**PASSAGE DU TEXTE**
Éloge de la politique profane - Introduction

Pertes et résurgences de la raison stratégique

« Que notre situation soit nouvelle, que notre combat soit nouveau,
ce n’est peut-être pas à nous de le dire, mais enfin qui ne voit
que notre situation est nouvelle, que notre combat est nouveau. »

Charles Péguy, Un nouveau théologien, 1911.

« Par à-coups successifs, comme au sortir d’un coma,
nous essayons de dissiper les brumes de déjà-vu. »

Félix Guattari, Micropolitiques, 1982.

Au seuil des années 1980, Félix Guattari percevait l’avènement d’un nouveau régime planétaire d’accumulation du capital, un « capitalisme mondial intégré ». La société mondiale devenait « flasque, sans contours, sans ressorts ». Ce paradigme émergent semblait alors issu du grand retournement, au milieu des années 1970, de l’onde expansive d’après-guerre. Initié par la crise dite pétrolière de 1973-1974, il aurait scellé la fin d’un cycle, celui de la régulation fordiste et de l’État social keynésien, et annoncé l’entrée dans une crise historique prolongée, dont la sortie maintes fois annoncée devait être autant de fois différée1.

Cette longue transition vers un capitalisme global ou total n’est pas le résultat supposé « naturel » de la seule logique économique. Elle traduit et accélère les changements majeurs dans les rapports de forces sociaux et interétatiques, les effets d’une nouvelle vague d’innovations technologiques, la modification de la division et de l’organisation du travail impulsée par la contre-réforme libérale des années 1980.

**DONNÉES FOURNIES**
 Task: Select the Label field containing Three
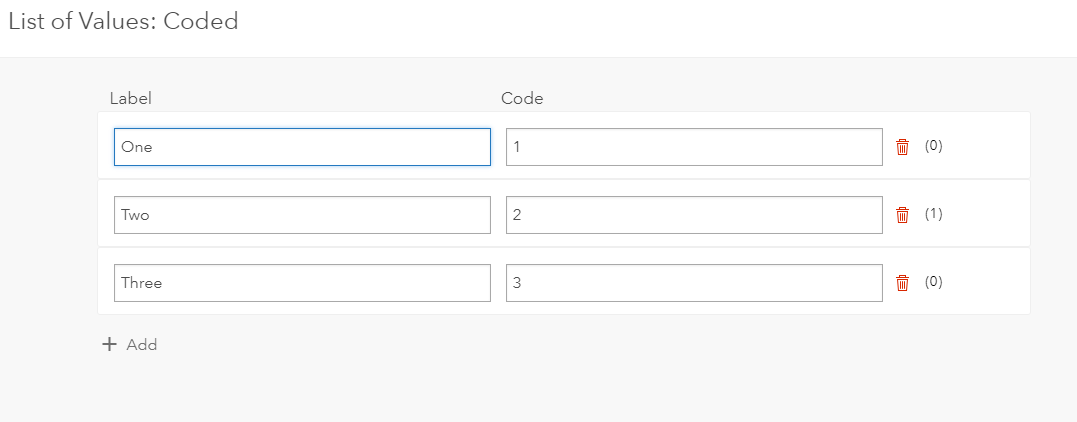click(302, 283)
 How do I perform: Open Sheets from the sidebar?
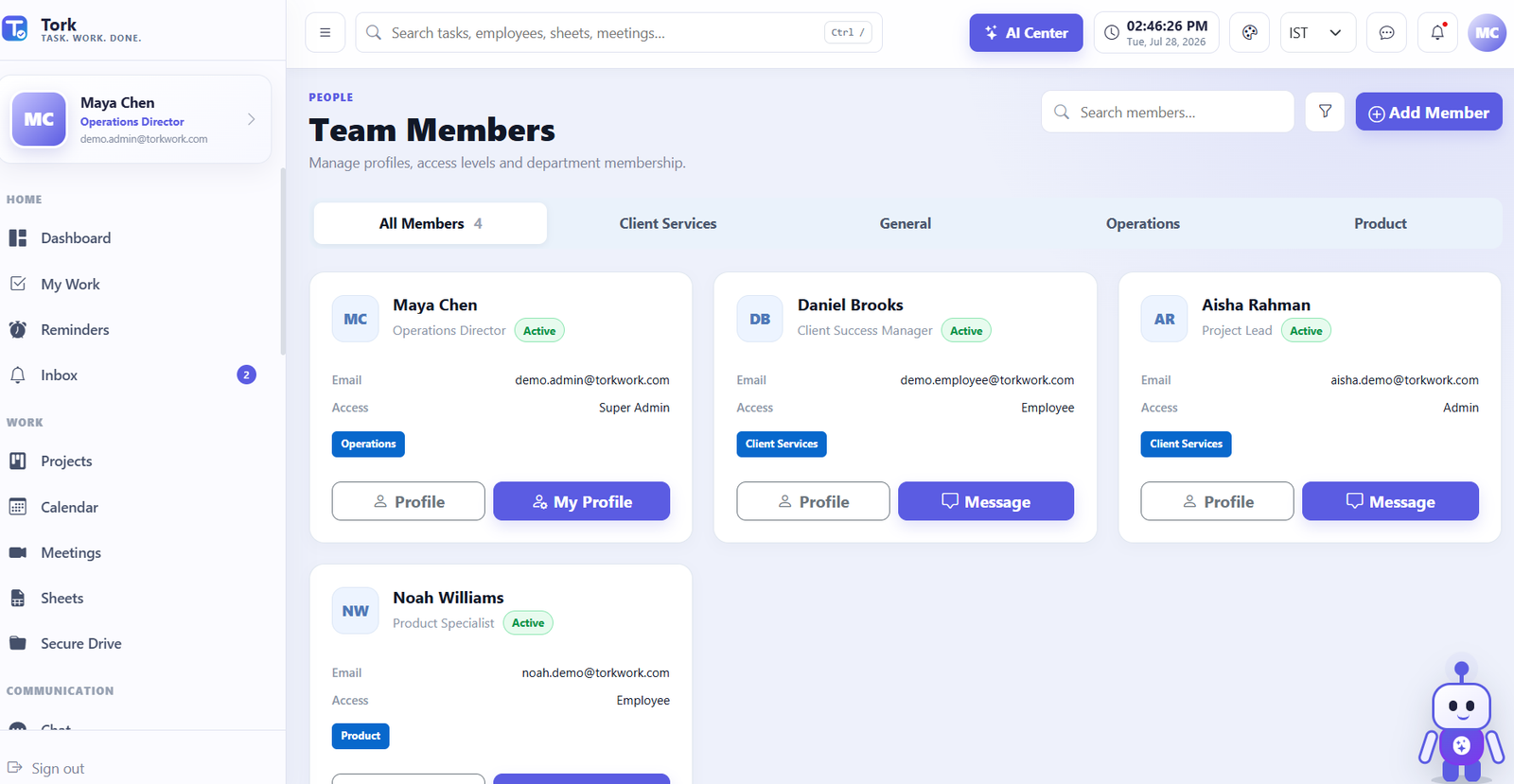tap(62, 598)
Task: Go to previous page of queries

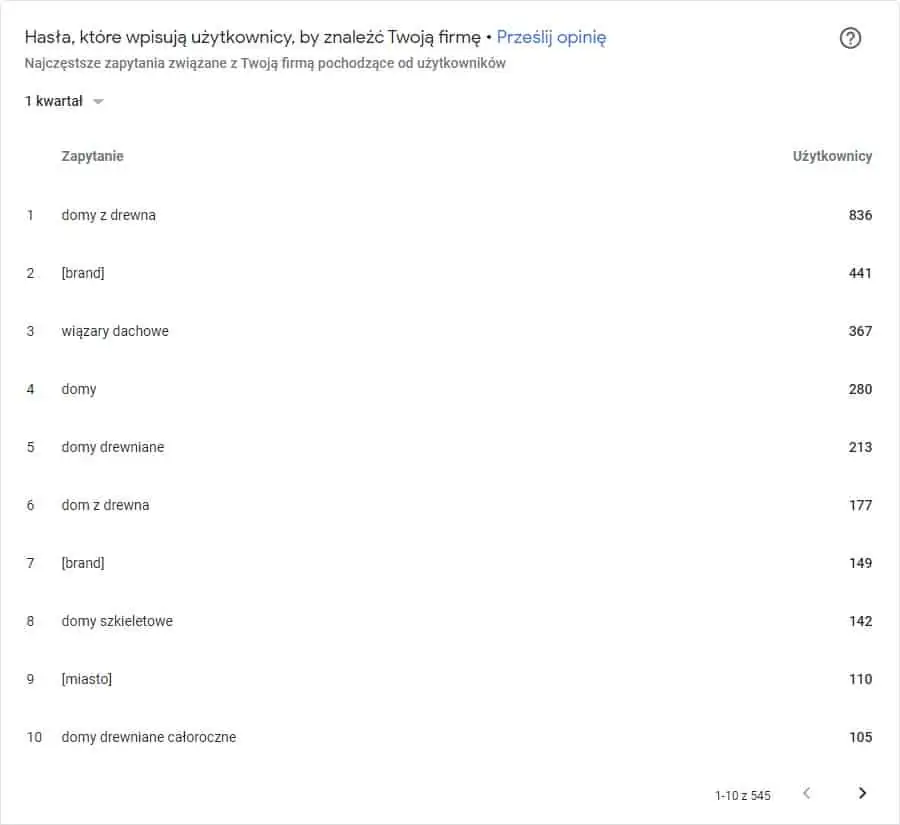Action: click(806, 793)
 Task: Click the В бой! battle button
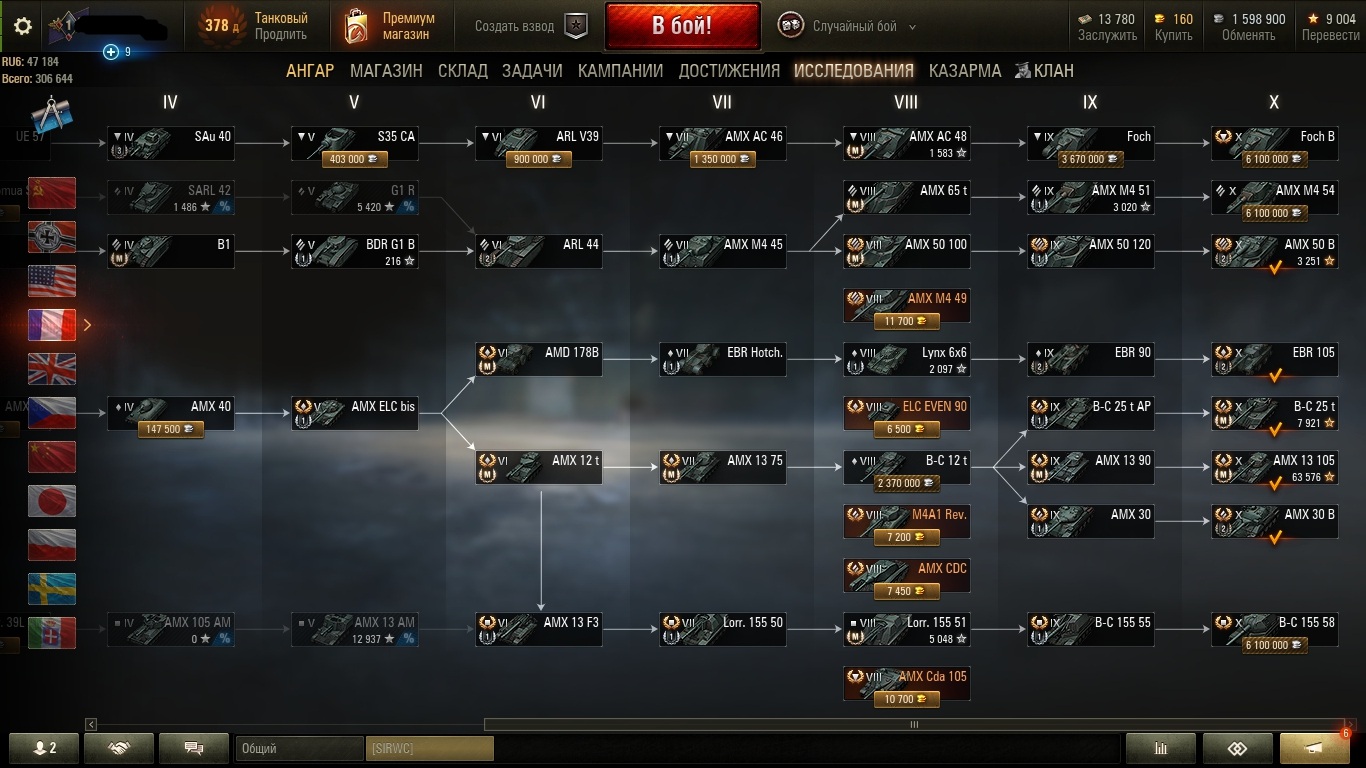pos(682,26)
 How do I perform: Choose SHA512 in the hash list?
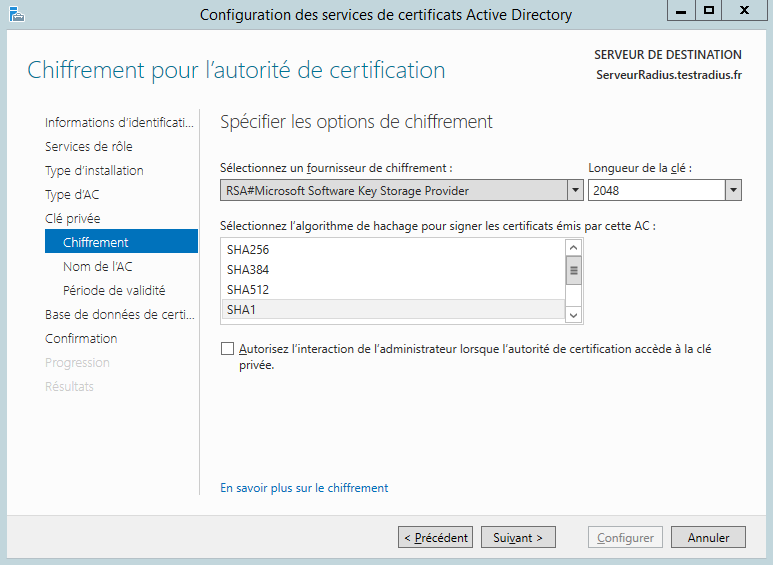coord(248,290)
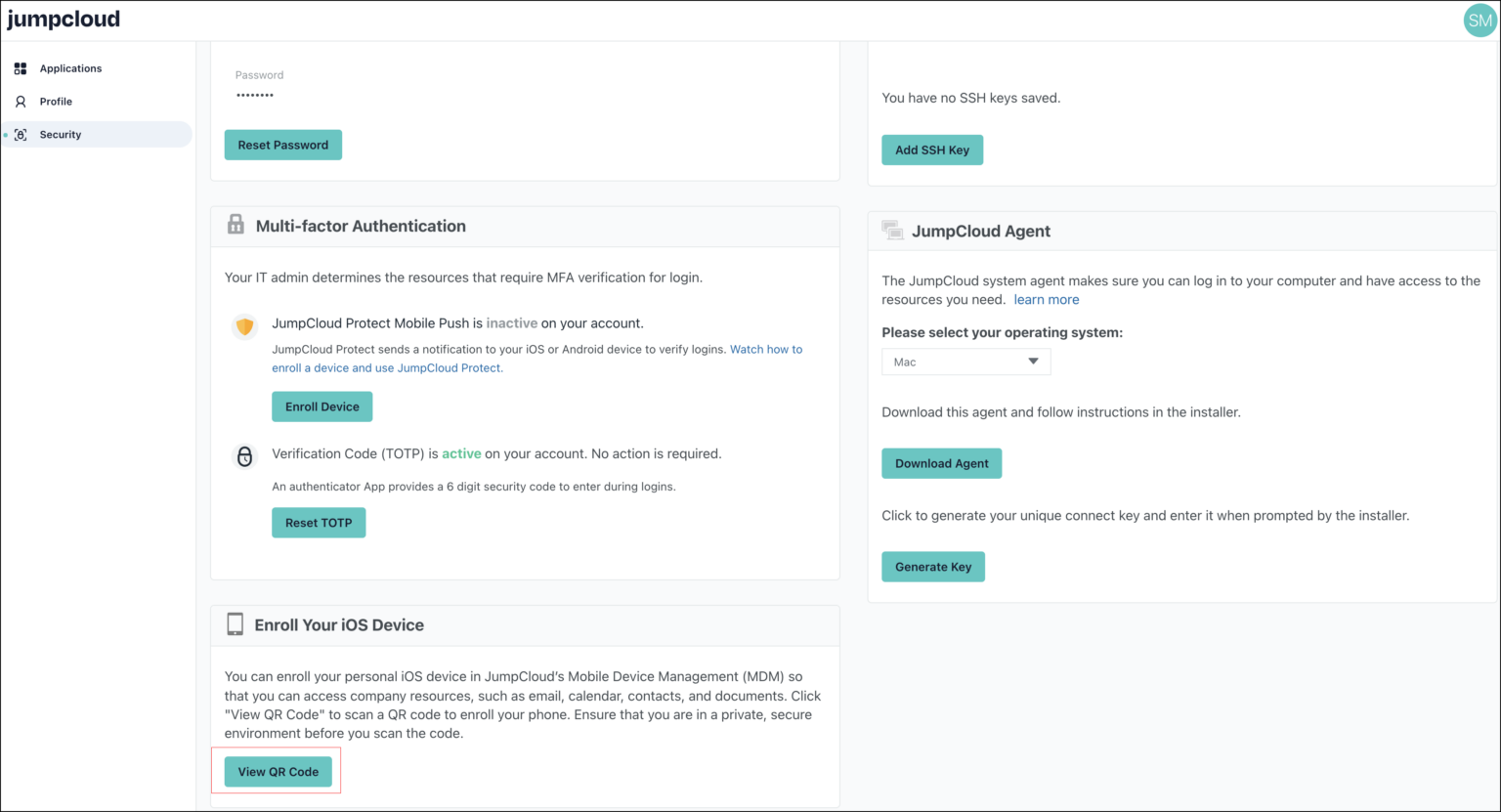Click the Reset Password button

pyautogui.click(x=282, y=144)
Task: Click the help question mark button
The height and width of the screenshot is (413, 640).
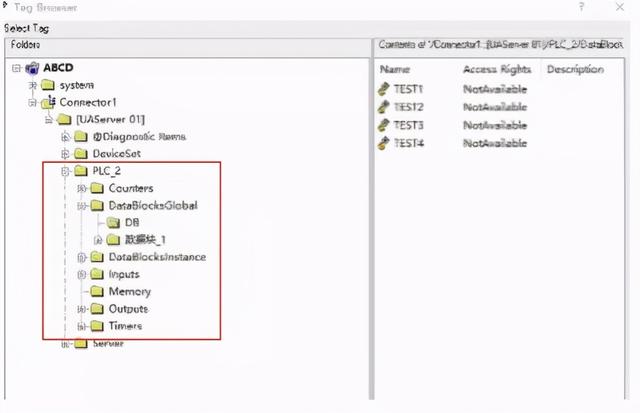Action: click(x=582, y=7)
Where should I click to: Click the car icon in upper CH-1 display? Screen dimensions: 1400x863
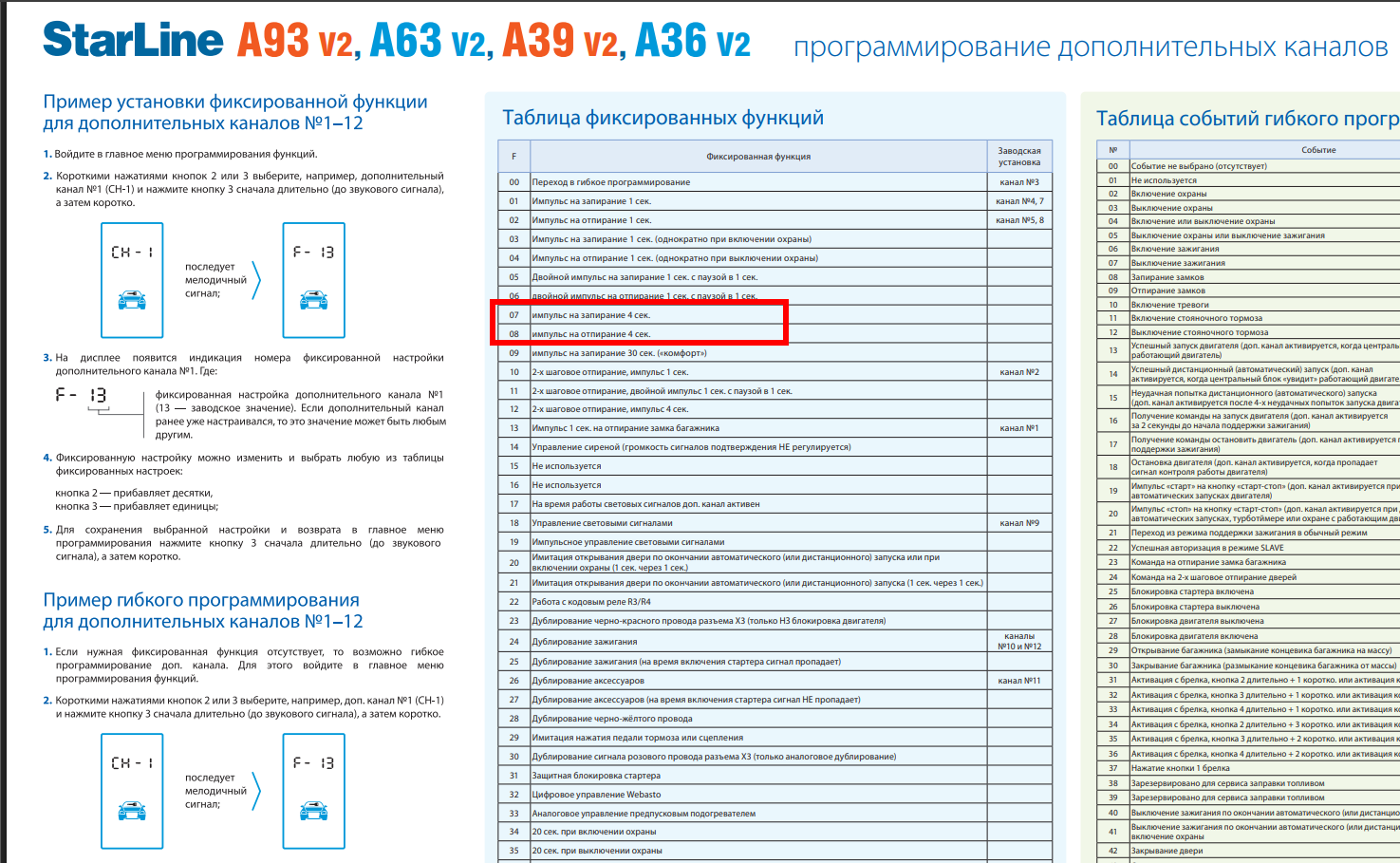pos(132,301)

**EXERCICE COURT**
Rédigez la suite de l'introduction sur les pertes et résurgences de la raison stratégique, en reprenant juste après sa dernière phrase.

**RÉSULTAT ATTENDU**
Fin de la guerre froide ? Passage d’une hégémonie partagée, depuis les accords de Yalta et Potsdam, à une hégémonie impériale exclusive et à une domination unilatérale ? Michaël Hardt et Toni Negri ont tenté de saisir cette grande mue en désignant sous le concept d’Empire le pouvoir absolu et déterritorialisé d’un capital déployé en réseau dans un espace sans limites ni lieux. À cette forme inédite de souveraineté non territoriale et non étatique, correspondraient des résistances réticulaires symbolisées, non plus par la taupe qui creuse obstinément ses galeries sous les fortifications, mais par le serpent qui se faufile dans les interstices et les failles des relations de pouvoirs.

Un tel bouleversement obligerait à penser les conditions de l’action selon les catégories d’une « nouvelle modernité ». La crise du concept de politique ne date pourtant pas d’hier. Depuis les guerres révolutionnaires et napoléoniennes, elle est constitutive des interrogations récurrentes sur la souveraineté, la légitimité, la citoyenneté, la représentation, et sur le statut même de la « notion de politique » : « C’est la constellation conceptuelle dans laquelle prend forme le concept moderne d’État qui est structurellement en crise2. » La question de la justice, dont la forclusion vise, depuis la philosophie hobbesienne de l’État, à neutraliser le conflit est ainsi rouverte.

La violation de la souveraineté étatique peut-elle répondre, comme le prétendent les avocats du « droit d’ingérence », à celle des droits de l’homme ? Si oui, cela signifie-t-il que nous entrons dans l’ère de la supra-souveraineté ? Quelles seraient les conséquences à en tirer quant à la conception du droit international et quant à l’émergence d’une nouvelle sémantique de la représentation3? La crise de la conceptualité politique est grosse de ces questions, cruciales.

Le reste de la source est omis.